== TASK SET ==
A - Write out the part of the menopause humor passage that begins with the words "7. Shit. I forgot" and ends with "hot flash. Ever.".
B - Carry the menopause humor passage forward from its last sentence.

== SELECTED PASSAGE ==
────────────────
Two days later, I was in the doctor’s office with a bladder infection.

Shopping for bathing suits can be traumatic, no doubt about it. But I would argue that getting your Pleasure Palace photographed by a former tractor salesperson is right up there. So to speak.

A Menopause Bucket List

It was inevitable.

Last month I touched down in the Kingdom of Menopause. I arrived first class (natch!), a glass of Sauvignon Blanc in one hand, a bottle of herbal hot flash pills in the other.

So what’s a girl to do? Turns out, lots.  With love in my heart and three extra inches around my waist, I present you with my Menopause Bucket List:

1. Lose six pounds (that was a no-brainer).

2. Send out a search-and-rescue team to locate my long-lost libido.

3. Invent melt-proof foundation.

4. Find a creative use for that box of super-jumbo maxi pads in the bathroom cabinet.

4a. Teacup chihuahua daybeds?

5. Find a Kegel app. Anything I can do to avoid becoming Menopausal Pee Lady.

6. Start doing crossword puzzles to stave off Brain Fog Syndrome.

7. Shit. I forgot what number 7 was.

8. Wear a rubber band around my wrist and snap it each time I listen to smooth jazz.

8a. I haven’t yet listened to smooth jazz. That was just a preventive measure.

9. Never, ever publicly announce I’m having a hot flash. Ever.

10. Consider changing the name of this blog, as I’ve permanently vacated the Land of Perimenopause.

So there you have it, darlings. What’s on your Menopause Bucket List?

Anesthesia is Overrated

Okay, so I’m feeling a little ripped off. Yesterday was my Icky Surgical Procedure and I was all psyched for the euphoria that was supposed to take me to higher heights once they started pumping the Happy Juice into my i.v.

I’m convinced they slipped me some Happy Juice Lite, because all I can remember was being led to the surgery room by the nurse, getting situated onto the bed, and the anesthesiologist telling me that he was about to give me something to help me relax. After that, nothing. I was in the middle of an very serious dream involving two fedora-wearing, 1950s-era businessmen with bad teeth when I heard a voice saying, “OK, time to wake up.”

Looking down at me were the Hot Hot Husband and the recovery room nurse. Giddy happiness as I was being led to the op room? None. Carefree laughter and cajoling with the op room staff? Zilch. Channeling my inner flower child after all was said and done? Nada.  So, what happened? All I got out of the Hot Hot Husband today was that the op room nurse told him I regaled her with a brief account of a “former employer” and, in the spirit of camaraderie, warned her that “Sometimes you have to work with assholes.” She wholeheartedly agreed. But of course I don’t recall one syllable of this lively discussion on the hazards of working for someone else, because my brain was in an alternate universe at the time.
────────────────
== SOURCE INFORMATION ==

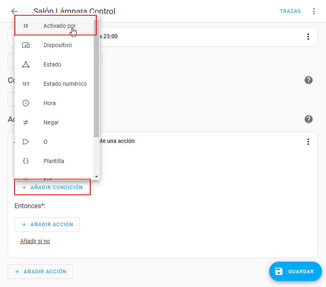Click the Hora clock icon
Screen dimensions: 326x287
pos(26,103)
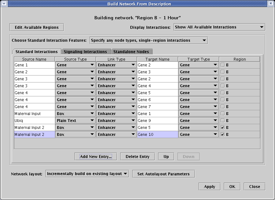Open Link Type dropdown for Gene 1 row
Image resolution: width=275 pixels, height=200 pixels.
pos(117,65)
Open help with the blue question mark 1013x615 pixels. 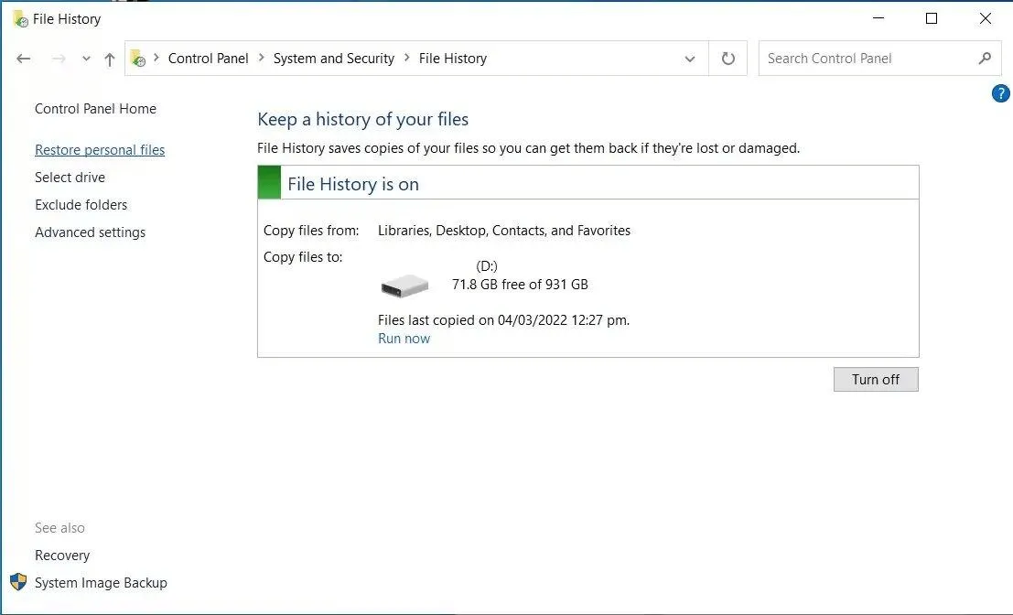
────────────────
== ANSWERS FOR THE TASKS ==
A -
7. Shit. I forgot what number 7 was.

8. Wear a rubber band around my wrist and snap it each time I listen to smooth jazz.

8a. I haven’t yet listened to smooth jazz. That was just a preventive measure.

9. Never, ever publicly announce I’m having a hot flash. Ever.

B -
But on to the meat of the matter (SQUEAMISH READER ALERT: skip this paragraph if medical details make you feel lightheaded). True to her word, my doc took four glamour shots of the inside of my uterus. Two showed velvety-smooth, blushing pink walls. The other two each revealed a filmy white growth clinging to the rosy surface of the uterus. If the Hot Hot Husband heard my doc right (and if he’s not lying so as “not to worry me”), she didn’t seem at all concerned about the growths and simply extracted them, shipping the tissue off to the lab. Now I get to wait until May 11 to find out the test results. The cool thing is I get to skip a period this month, since the doc squeegeed the walls of my womb and it’s brand-spankin’ clean until the next cycle begins.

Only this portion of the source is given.